### TRECHO DE ORIGEM:
──────────────────────────────

O povo hebreu entrou
em contato com o mito de Gilgamesh no século VI a.C. Em 598 a.C., o rei
babilônico Nabucodonosor, depois de conquistar a Assíria, invadiu e destruiu
Jerusalém e seu templo sagrado. No ano seguinte, os judeus foram deportados
para a Babilônia como escravos. O chamado exílio babilônico durou 40 anos. Em
538 a.C., Ciro, o fundador do Império Persa, depois de submeter a Babilônia
permitiu o retorno dos judeus à Palestina. Os rabinos ou “escribas” começaram a
reconstruir o Templo e a reescrever o Gênesis para, de alguma forma, dar um
sentido teológico à terrível experiência do exílio. Assim, a ameaça do dilúvio
seria uma referência à planície inundável entre os rios Tigre e Eufrates, região
natal de Nabucodonosor; os 40 dias de chuva seriam os 40 anos do exílio; e a
aliança final de Deus com Noé, marcada pelo arco-íris, uma promessa divina de
que os judeus jamais seriam exilados.
Solucionado o
mistério do dilúvio na Bíblia, continua o da sua origem no texto de Gilgamesh.
No final da década de 90, dois geólogos americanos da Universidade Columbia,
Walter Pittman e Willian Ryan, criaram uma hipótese: por volta do ano 5600
a.C., ao final da última era glacial, o Mar Mediterrâneo havia atingido seu
nível mais alto e ameaçava invadir o interior da Ásia na região hoje ocupada
pela Turquia, mais precisamente a Anatólia. Num evento catastrófico, o
Mediterrâneo irrompeu através do Estreito de Bósforo (ver infográfico na página
44), dando origem ao Mar Negro como o conhecemos hoje. Um imenso vale de terras
férteis e ocupado por um lago foi inundado em dois ou três dias.

──────────────────────────────

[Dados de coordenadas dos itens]
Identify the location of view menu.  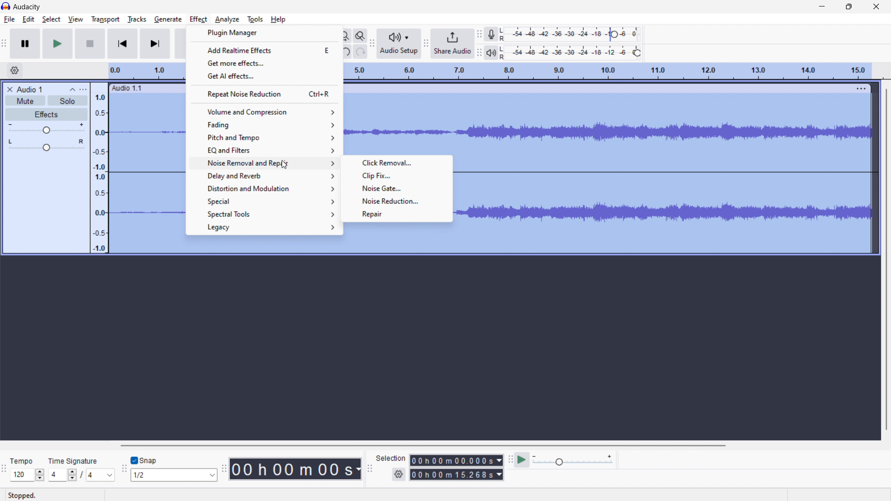
(84, 90).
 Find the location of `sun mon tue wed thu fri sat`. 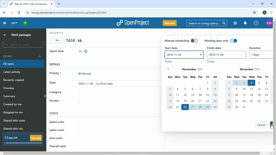

sun mon tue wed thu fri sat is located at coordinates (193, 77).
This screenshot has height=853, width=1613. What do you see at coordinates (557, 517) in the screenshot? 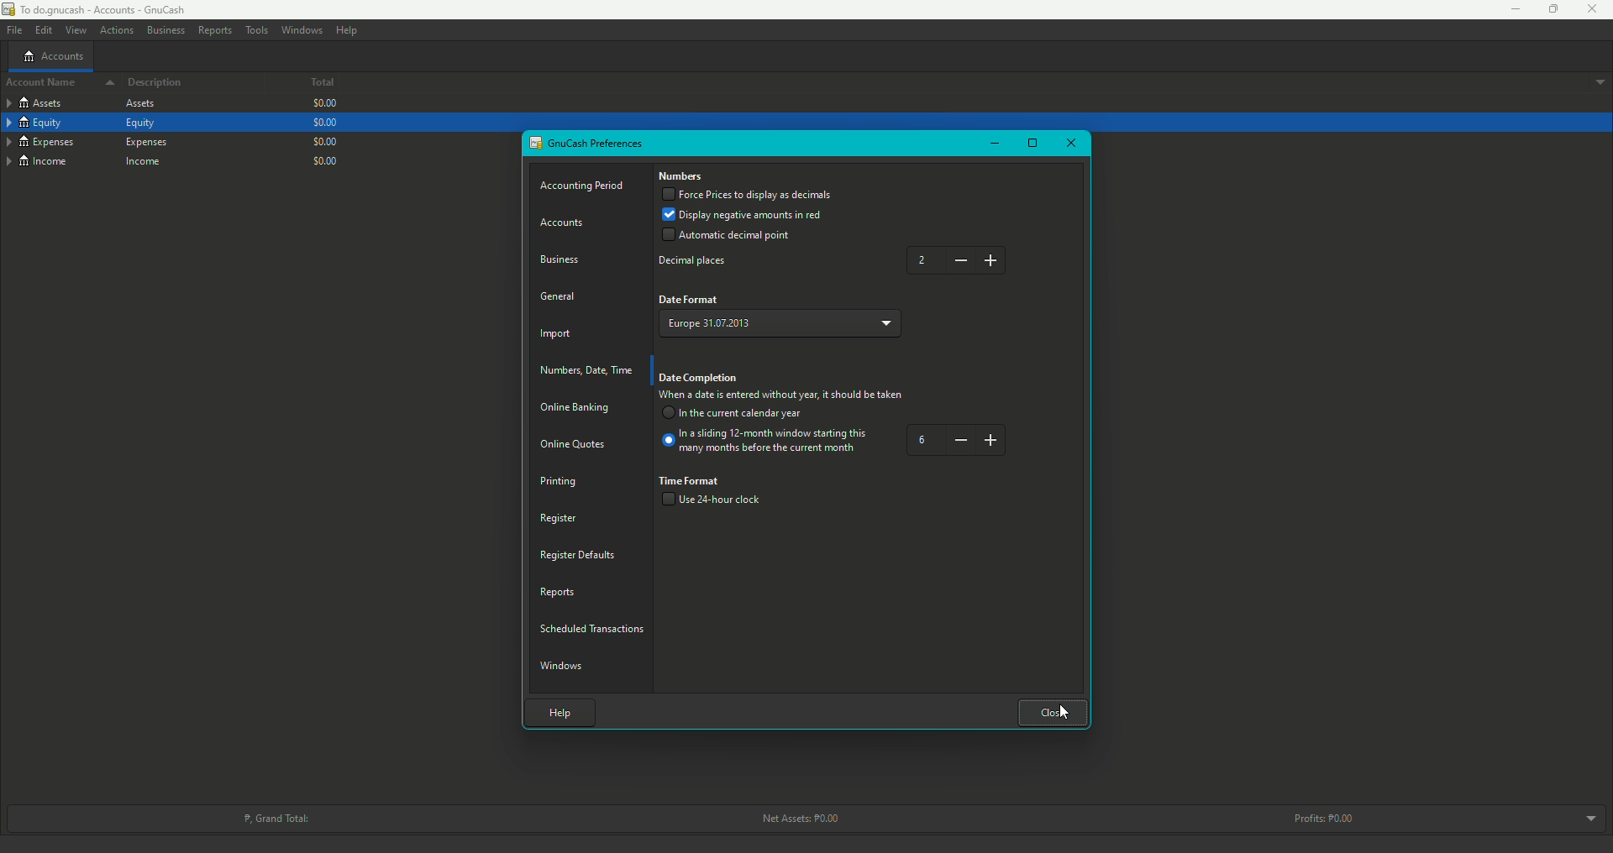
I see `Register` at bounding box center [557, 517].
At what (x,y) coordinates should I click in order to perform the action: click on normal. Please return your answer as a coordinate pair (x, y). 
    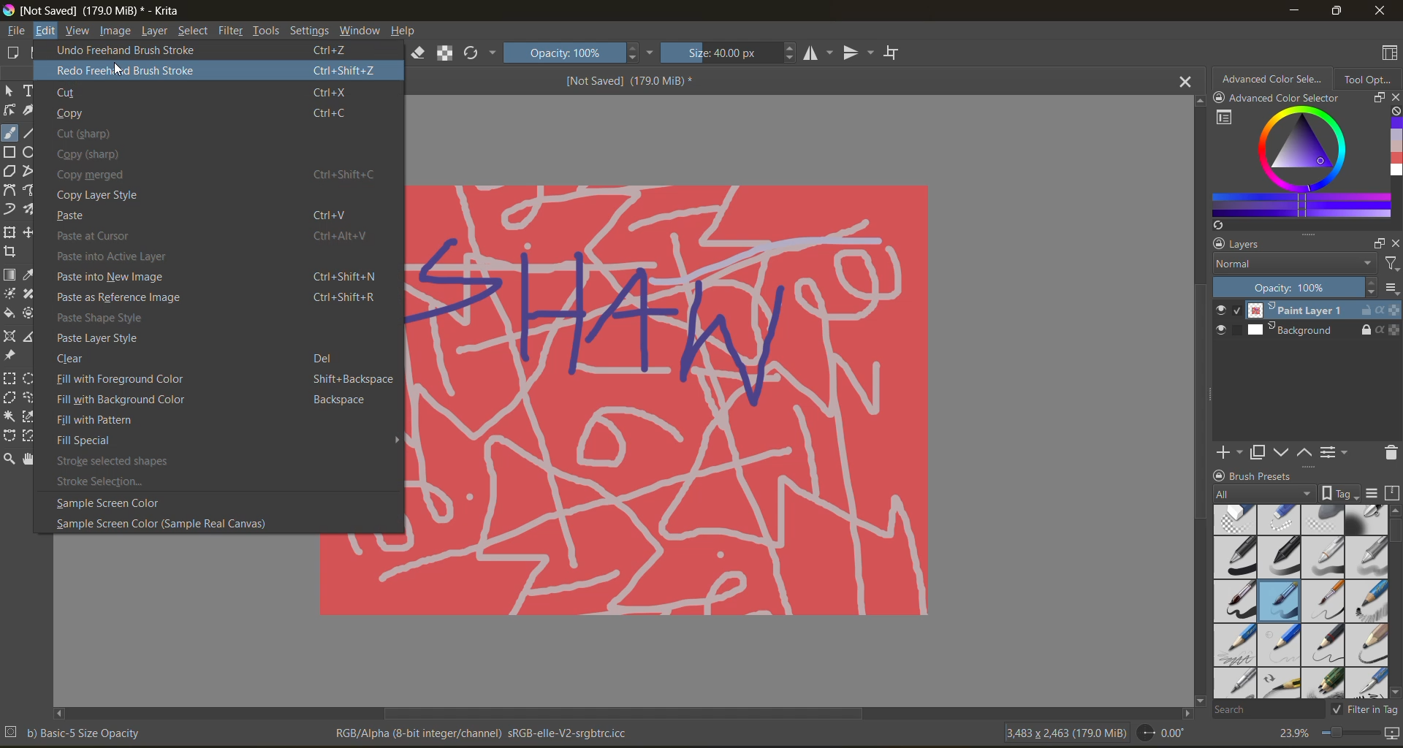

──────────────────────────────

### O QUE FAZER:
• 1. Por favor, liste todos os rios, mares e estreitos citados pelo nome no trecho sobre o dilúvio.
• 2. Dê continuidade ao trecho sobre o dilúvio, partindo logo depois da última frase.

### RESPOSTAS ESPERADAS:
• 1.
- Tigre
- Eufrates
- Mar Mediterrâneo
- Estreito de Bósforo
- Mar Negro

• 2.
Os povos que ocupavam
os vales inundados tiveram que fugir às pressas e o mais provável é que a
maioria tenha morrido. Os sobreviventes, porém, tinham uma história
inesquecível, que ecoaria por milênios. Alguns deles, chamados ubaids,
atravessaram as montanhas da Turquia e chegaram à Mesopotâmia, tornando-se os
mais antigos ancestrais de sumérios, assírios e babilônios. Estaria aí a origem
da narrativa de Gilgamesh. Essa teoria foi recebida por arqueólogos e
antropólogos como fantástica demais para ser verdadeira.
No entanto, no verão
de 2000, o caçador de tesouros submersos Robert Ballard, o mesmo que encontrou
os restos do Titanic, levou suas poderosas sondas para analisar o fundo do Mar
Negro nas proximidades do que deveriam ser vales de rios antes do cataclisma
aquático. Ballard encontrou restos de construções primitivas e a análise da
lama colhida em camadas profundas do oceano provaram que, há 7 600 anos, ali
existia um lago de água doce. A hipótese do grande dilúvio do Mar Negro estava
provada.
O Êxodo
Não há registro
arqueológico ou histórico da existência de Moisés ou dos fatos descritos no
Êxodo. A libertação dos hebreus, escravizados por um faraó egípcio, foi
incluída na Torá provavelmente no século VII a.C., por obra dos escribas do
Templo de Jerusalém, em uma reforma social e religiosa. Para combater o
politeísmo e o culto de imagens, que cresciam entre os judeus, os rabinos inventaram
um novo código de leis e histórias de patriarcas heróicos que recebiam
ensinamentos diretamente de Jeová. Tais intenções acabaram batizadas de
“ideologia deuteronômica”, porque estão mais evidentes no livro Deuteronômio. A
prova de que esses textos são lendas estaria nas inúmeras incongruências
culturais e geográficas entre o texto e a realidade. Muitos reinos e locais
citados na jornada de Moisés pelo deserto não existiam no século XIII a.C.,
quando o Êxodo teria ocorrido. Esses locais só viriam a existir 500 anos
depois, justamente no período dos escribas deuteronômicos.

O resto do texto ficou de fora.